The Census Bureau phones will be built by Taiwan's High Tech Computer Corp (
The first sign that Microsoft was cracking the market came in September, when Palm said its new Treo would use Windows, after three years of clandestine meetings. During the project code-named Hendrix, staff referred to Microsoft as Woodstock and Palm as Purple Haze to keep it secret, Knook said. The companies had been rivals, and they didn't want workers to find out too soon.
The secret almost came out in March 2004 in a private dining room at Arnaud's Creole restaurant during the CTIA trade show in New Orleans. In the next room, a Microsoft salesman met with phone retailers the companies didn't want to know about the pact, Knook said.
As six executives from Microsoft and Palm sat in the bar pretending not to recognize each other, restaurant workers ran upstairs to shut windows and doors connecting the rooms. Over a platter of oysters, executives hashed out sales, marketing and pricing strategy for the device.
The result: Microsoft won a spot in a device that sapped the strength of BlackBerry. Palm's Treo gained 564,000 users last quarter, almost as many as BlackBerry. Palm doesn't break out how many Treos have Windows. Research In Motion forecast BlackBerry user growth of 620,000 to 630,000 last quarter.
Being in the Treo is "critical for Microsoft," said Page Murray, Palm's vice president of marketing. "Nobody came out with a terribly viable Windows Mobile device prior to this."
"There was plenty of hardware out there, but nothing that captured the hearts and minds of people," Murray said.

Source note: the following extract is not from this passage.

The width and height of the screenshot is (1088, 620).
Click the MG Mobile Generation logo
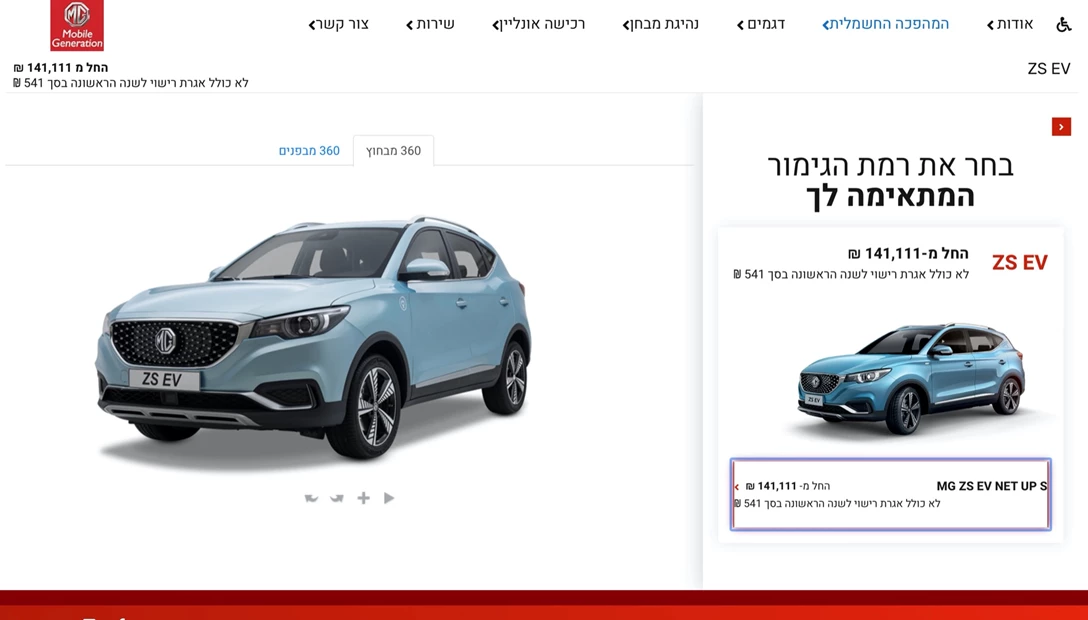(77, 26)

Motorola Inc, the world's No. 2 mobile-phone maker, was the first firm to put the software in phones in the US, in 2003. In the next several weeks, Schaumburg, Illinois-based Motorola will begin selling its BlackBerry rival, the Q, with a full keyboard and fast Web access.
"We had a good understanding that sooner or later Microsoft would get it right," said Scott Durchslag, general manager in Motorola's mobile-devices division. "We thought we could help make it sooner. It was a bet that paid off."